El amor ciego | Letras Libres
artículo no publicado

El amor ciego

'The souvenir', de Joanna Hogg, cuenta una historia de amor, tiene algo de relato iniciático y es el retrato de una época. Pero sobre todo es una película sutil, exquisita y emocionante.

La película empieza con una voz contando la película que quiere hacer en Sunderland. Julie, la chica que habla, quiere contar la historia de Tony, un chico de dieciséis años que está muy apegado a su madre y vive sufriendo con la idea de que su madre va a morir. Luego hay una fiesta en un apartamento de dos plantas, la casa de Julie, que hace fotos a sus invitados. También rueda, y entonces uno de sus amigos le recuerda que ella es una privilegiada: sus padres se pueden permitir pagarle todo eso. Y ella no dice nada, sigue filmando. Y la vemos contarle a alguien que ha venido con alguien la película que quiere hacer. La presentación del personaje, Anthony, algo mayor que ella, elegante, arrogante y con un halo misterioso, es estupenda: solo lo vemos de espaldas hasta que habla con Julie.

La película es The Souvenir de la cineasta Joanna Hogg, cuyo estreno se retrasó por la pandemia y que ahora felizmente puede verse en Filmin dentro de la programación del Atlántida Film Festival. La historia que se cuenta es autobiográfica y tiene muchos guiños a la vida de Hogg: la madre de Julie está interpretada por Tilda Swinton, con quien Hogg estudió cine; y de hecho, el proyecto que Julie rueda al final de la cinta es lo que Hogg iba a rodar con Swinton, y la actriz que intepreta a Julie es Honor Swinton, hija de Tilda.

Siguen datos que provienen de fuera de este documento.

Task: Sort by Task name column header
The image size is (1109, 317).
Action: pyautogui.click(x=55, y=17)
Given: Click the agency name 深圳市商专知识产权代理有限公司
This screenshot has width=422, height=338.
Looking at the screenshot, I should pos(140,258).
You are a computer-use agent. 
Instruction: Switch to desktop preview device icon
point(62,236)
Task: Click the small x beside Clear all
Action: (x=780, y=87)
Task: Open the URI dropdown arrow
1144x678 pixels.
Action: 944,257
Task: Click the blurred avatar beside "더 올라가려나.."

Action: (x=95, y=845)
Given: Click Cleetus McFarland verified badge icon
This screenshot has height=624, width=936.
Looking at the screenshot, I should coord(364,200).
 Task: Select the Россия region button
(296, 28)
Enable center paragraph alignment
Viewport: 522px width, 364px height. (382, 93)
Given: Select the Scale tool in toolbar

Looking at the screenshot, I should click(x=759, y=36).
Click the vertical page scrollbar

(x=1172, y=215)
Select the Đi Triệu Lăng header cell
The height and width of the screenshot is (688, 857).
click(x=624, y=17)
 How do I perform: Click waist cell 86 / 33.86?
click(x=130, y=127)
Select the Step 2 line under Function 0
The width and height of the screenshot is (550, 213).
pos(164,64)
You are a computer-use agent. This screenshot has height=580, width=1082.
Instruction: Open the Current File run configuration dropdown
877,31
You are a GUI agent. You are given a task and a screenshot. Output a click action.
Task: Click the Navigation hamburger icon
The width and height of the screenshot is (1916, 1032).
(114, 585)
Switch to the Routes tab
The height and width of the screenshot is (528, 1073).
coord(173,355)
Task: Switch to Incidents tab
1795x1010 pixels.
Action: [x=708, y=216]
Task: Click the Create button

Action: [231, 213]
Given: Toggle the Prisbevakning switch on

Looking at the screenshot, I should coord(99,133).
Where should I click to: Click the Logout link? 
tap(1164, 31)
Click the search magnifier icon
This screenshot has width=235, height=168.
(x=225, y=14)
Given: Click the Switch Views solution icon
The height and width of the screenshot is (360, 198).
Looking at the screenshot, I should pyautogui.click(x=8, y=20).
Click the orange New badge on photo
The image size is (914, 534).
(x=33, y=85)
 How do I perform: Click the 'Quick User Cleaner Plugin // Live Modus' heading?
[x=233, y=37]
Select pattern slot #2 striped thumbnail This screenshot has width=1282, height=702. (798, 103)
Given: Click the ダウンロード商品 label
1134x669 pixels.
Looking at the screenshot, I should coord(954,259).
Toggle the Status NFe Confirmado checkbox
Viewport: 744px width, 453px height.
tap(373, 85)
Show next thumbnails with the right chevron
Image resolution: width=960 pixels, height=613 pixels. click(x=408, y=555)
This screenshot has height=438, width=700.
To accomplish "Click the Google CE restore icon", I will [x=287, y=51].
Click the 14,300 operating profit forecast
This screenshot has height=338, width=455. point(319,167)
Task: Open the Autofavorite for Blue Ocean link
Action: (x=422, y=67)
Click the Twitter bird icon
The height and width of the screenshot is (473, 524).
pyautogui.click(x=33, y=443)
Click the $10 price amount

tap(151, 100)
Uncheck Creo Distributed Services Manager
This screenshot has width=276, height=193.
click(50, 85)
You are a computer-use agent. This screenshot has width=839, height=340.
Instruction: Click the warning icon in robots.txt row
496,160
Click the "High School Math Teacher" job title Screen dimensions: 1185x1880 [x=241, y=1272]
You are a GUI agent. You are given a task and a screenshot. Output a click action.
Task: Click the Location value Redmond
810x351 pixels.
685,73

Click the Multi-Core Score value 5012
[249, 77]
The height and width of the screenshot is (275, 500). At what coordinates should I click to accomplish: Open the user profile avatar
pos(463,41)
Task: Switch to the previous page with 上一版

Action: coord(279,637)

También está basada en su vida la historia de amor que es el centro: Anthony, ese hombre elusivo, esconde su adicción a la heroína. Lleva gemelos, pide champán en Harrods y paga con un cheque rellenado laboriosamente, le propone ir a Venecia, la acompaña a que le hagan un vestido… Ella paga todo salvo ese primer champán y le deja dinero.

La película tiene muchas capas: está ese primer amor absorbente, también la vocación, los amigos y la escuela de cine a la que asiste (poco o mucho, según le deja la relación). Y está todo el tiempo una época, los años ochenta. Las canciones están muy presentes, en una entrevista con Philipp Engel, Hogg explica: “He querido comunicar lo que significaron los 80 para mí, y en ese momento la música era algo omnipresente en mi vida. Creo que las canciones definen muy bien la época, incluso más que mi propia memoria, que no es muy buena. La música actúa como una magdalena proustiana. Fue escuchando las canciones de entonces cuando los recuerdos empezaron a aflorar”.

La película es sutil, no hay subrayados ni énfasis, los planos respiran. Elsa Fernández-Santos ha escrito que es “Una milagrosa mezcla de frescura y decadencia, de vida y tristeza. Un tono onírico al que contribuye todo lo que ocurre fuera de cada encuadre, que es muchísimo”. Hogg está terminando ahora la segunda parte, que sucede ocho años después, y que cuenta en la producción, como esta, con Martin Scorsese.

The souvenir es una película que tiene algo de milagroso, porque está llevada al límite y funciona, todo es exquisito pero nunca cargante, todo respira naturalidad: el amor, el sexo, las diferencias sociales o la adicción. Es un prodigio.